In keeping with the ideals of Lutheranism, the settings’ libretti are written in the language of the people (German, in this case) – and in earthy, direct terms, rather than florid and inaccessible phrases. Bach was ensuring that even the ordinary person could fully understand and experience this most dramatic of stories. The St Matthew has a reflective, grand character, while the St John is more dramatic and anguished, leaving the listener to muse that Bach would have made an operatic composer to rival his countryman Handel, had his life taken a very different turn.

George Frideric Handel, of course, provided his own glorious tribute to the Easter season in the second and third parts of the Messiah, his most famous oratorio premiered in 1742. Strangely, the Messiah is now most often heard in the run-up to Christmas, and yet the majority of the work deals with the events of the Passion and Easter.

By the 1740s, Handel’s glittering career as an operatic composer was waning, with public taste moving away from these enormously expensive spectacles. Ever the impresario, Handel moved with the times and began to write oratorio.

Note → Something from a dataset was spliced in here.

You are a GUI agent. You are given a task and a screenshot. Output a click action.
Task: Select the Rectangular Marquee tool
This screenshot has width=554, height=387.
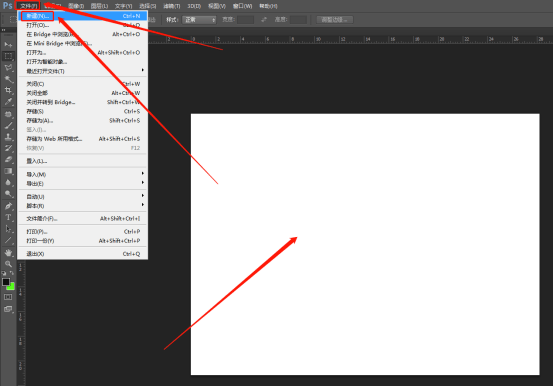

The Messiah was a huge success from the start, and can be relied upon to this day to pack concert venues – though perhaps not to the extent of the premiere performance. On April 13, 1742, when the great and the good of Dublin gathered to hear the premiere of Handel’s masterpiece, concern about the capacity of the hall to meet demand was such that male patrons were requested to attend minus their swords, and their female companions to forgo the customary hoops in their dresses. This allowed an extra 100 audience members to squeeze through the doors.

Golden age

For a golden age of religious composition in England, we need to turn back to the turbulent Elizabethan period, when religious affiliation became quite literally a matter of life and death. Thomas Tallis, composer of the famous 40-part motet Spem in Alium, set the Lamentations of Jeremiah not for the sort of public performance that Bach’s works enjoyed, but for the private devotions of recusant Catholics. This gives the rich polyphony, with its suspensions and dissonances, an emotional depth and significance even beyond that provided by the liturgical season.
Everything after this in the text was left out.